Question

Find the Maclaurin polynomial of degree \(n\) for the given function. $$f(x)=\frac{1}{1+x}, \quad n=4$$

Short answer

The Maclaurin polynomial is \(P_4(x) = 1 - x + x^2 - x^3 + x^4\).

Step-by-step solution

Understand the Function

The given function is \(f(x) = \frac{1}{1+x}\). A Maclaurin series is a Taylor series expansion of a function about \(x = 0\).

Identify the General Formula

The Maclaurin series for a function \(f(x)\) is given by the sum of \(\frac{f^{(k)}(0)}{k!}x^k\) from \(k = 0\) to \(n\). Here, \(n = 4\).

Determine the Derivatives

Compute the first few derivatives of \(f(x)\): 1. \(f(x) = \frac{1}{1+x}\).2. \(f'(x) = -\frac{1}{(1+x)^2}\).3. \(f''(x) = \frac{2}{(1+x)^3}\).4. \(f'''(x) = -\frac{6}{(1+x)^4}\).5. \(f^{(4)}(x) = \frac{24}{(1+x)^5}\).

Evaluate Derivatives at \(x = 0\)

Substitute \(x = 0\) into each of the derivatives:1. \(f(0) = 1\).2. \(f'(0) = -1\).3. \(f''(0) = 2\).4. \(f'''(0) = -6\).5. \(f^{(4)}(0) = 24\).

Construct the Maclaurin Polynomial

Now, substitute the results back into the Maclaurin formula:1. \(P_4(x) = \frac{1}{0!} x^0 - \frac{1}{1!} x^1 + \frac{2}{2!} x^2 - \frac{6}{3!} x^3 + \frac{24}{4!} x^4\).2. Simplify the coefficients: - \(1 - x + x^2 - x^3 + x^4\).

Final Answer

The Maclaurin polynomial of degree 4 for \(f(x) = \frac{1}{1+x}\) is \(P_4(x) = 1 - x + x^2 - x^3 + x^4\).
----
### TASK GOAL
Quote the entire Maclaurin polynomial solution word for word. The lines that come next were taken from a separate source.
----
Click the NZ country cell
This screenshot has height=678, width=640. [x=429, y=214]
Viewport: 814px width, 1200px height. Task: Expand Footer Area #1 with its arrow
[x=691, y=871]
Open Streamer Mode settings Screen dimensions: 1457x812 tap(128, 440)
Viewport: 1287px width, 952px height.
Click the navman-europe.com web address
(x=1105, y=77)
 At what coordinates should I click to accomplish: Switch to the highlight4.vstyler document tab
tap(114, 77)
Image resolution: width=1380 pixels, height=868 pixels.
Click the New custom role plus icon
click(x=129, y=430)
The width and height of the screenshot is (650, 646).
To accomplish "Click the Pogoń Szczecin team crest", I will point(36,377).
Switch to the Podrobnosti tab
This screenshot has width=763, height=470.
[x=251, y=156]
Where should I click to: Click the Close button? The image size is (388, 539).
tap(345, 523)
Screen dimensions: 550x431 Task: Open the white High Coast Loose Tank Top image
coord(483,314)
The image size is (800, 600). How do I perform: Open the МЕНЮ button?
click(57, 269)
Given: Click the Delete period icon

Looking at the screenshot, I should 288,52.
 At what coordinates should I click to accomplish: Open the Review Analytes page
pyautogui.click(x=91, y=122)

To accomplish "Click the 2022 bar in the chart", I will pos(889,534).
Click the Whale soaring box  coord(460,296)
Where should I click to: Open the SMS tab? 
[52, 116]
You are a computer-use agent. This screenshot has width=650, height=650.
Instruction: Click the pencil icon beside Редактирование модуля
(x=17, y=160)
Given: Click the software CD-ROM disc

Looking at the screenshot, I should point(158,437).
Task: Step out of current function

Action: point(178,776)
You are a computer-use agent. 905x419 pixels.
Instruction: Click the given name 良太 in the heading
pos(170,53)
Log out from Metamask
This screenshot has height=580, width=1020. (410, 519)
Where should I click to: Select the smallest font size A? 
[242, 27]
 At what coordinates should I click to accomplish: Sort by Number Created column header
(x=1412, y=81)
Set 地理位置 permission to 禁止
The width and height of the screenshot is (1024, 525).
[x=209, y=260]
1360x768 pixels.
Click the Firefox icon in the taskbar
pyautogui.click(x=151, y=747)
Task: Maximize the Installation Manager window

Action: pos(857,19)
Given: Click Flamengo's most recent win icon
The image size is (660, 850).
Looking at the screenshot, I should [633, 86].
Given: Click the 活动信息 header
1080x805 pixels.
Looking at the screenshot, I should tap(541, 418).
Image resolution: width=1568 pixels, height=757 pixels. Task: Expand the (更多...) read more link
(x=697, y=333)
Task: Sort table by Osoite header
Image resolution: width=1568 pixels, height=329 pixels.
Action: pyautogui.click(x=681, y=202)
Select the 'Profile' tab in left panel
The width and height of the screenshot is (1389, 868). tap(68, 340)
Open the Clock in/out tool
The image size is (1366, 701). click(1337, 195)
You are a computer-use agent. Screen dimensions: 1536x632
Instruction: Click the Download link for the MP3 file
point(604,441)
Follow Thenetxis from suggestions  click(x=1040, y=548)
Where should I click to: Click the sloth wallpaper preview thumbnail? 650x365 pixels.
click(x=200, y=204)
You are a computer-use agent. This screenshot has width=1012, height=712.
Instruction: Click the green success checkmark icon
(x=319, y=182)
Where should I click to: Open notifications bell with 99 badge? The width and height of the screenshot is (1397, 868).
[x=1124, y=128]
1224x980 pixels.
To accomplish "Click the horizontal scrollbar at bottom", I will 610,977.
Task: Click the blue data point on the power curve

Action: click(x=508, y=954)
----
### WRITTEN RESPONSE
Question

Find the Maclaurin polynomial of degree \(n\) for the given function. $$f(x)=\frac{1}{1+x}, \quad n=4$$

Short answer

The Maclaurin polynomial is \(P_4(x) = 1 - x + x^2 - x^3 + x^4\).

Step-by-step solution

Understand the Function

The given function is \(f(x) = \frac{1}{1+x}\). A Maclaurin series is a Taylor series expansion of a function about \(x = 0\).

Identify the General Formula

The Maclaurin series for a function \(f(x)\) is given by the sum of \(\frac{f^{(k)}(0)}{k!}x^k\) from \(k = 0\) to \(n\). Here, \(n = 4\).

Determine the Derivatives

Compute the first few derivatives of \(f(x)\): 1. \(f(x) = \frac{1}{1+x}\).2. \(f'(x) = -\frac{1}{(1+x)^2}\).3. \(f''(x) = \frac{2}{(1+x)^3}\).4. \(f'''(x) = -\frac{6}{(1+x)^4}\).5. \(f^{(4)}(x) = \frac{24}{(1+x)^5}\).

Evaluate Derivatives at \(x = 0\)

Substitute \(x = 0\) into each of the derivatives:1. \(f(0) = 1\).2. \(f'(0) = -1\).3. \(f''(0) = 2\).4. \(f'''(0) = -6\).5. \(f^{(4)}(0) = 24\).

Construct the Maclaurin Polynomial

Now, substitute the results back into the Maclaurin formula:1. \(P_4(x) = \frac{1}{0!} x^0 - \frac{1}{1!} x^1 + \frac{2}{2!} x^2 - \frac{6}{3!} x^3 + \frac{24}{4!} x^4\).2. Simplify the coefficients: - \(1 - x + x^2 - x^3 + x^4\).

Final Answer

The Maclaurin polynomial of degree 4 for \(f(x) = \frac{1}{1+x}\) is \(P_4(x) = 1 - x + x^2 - x^3 + x^4\).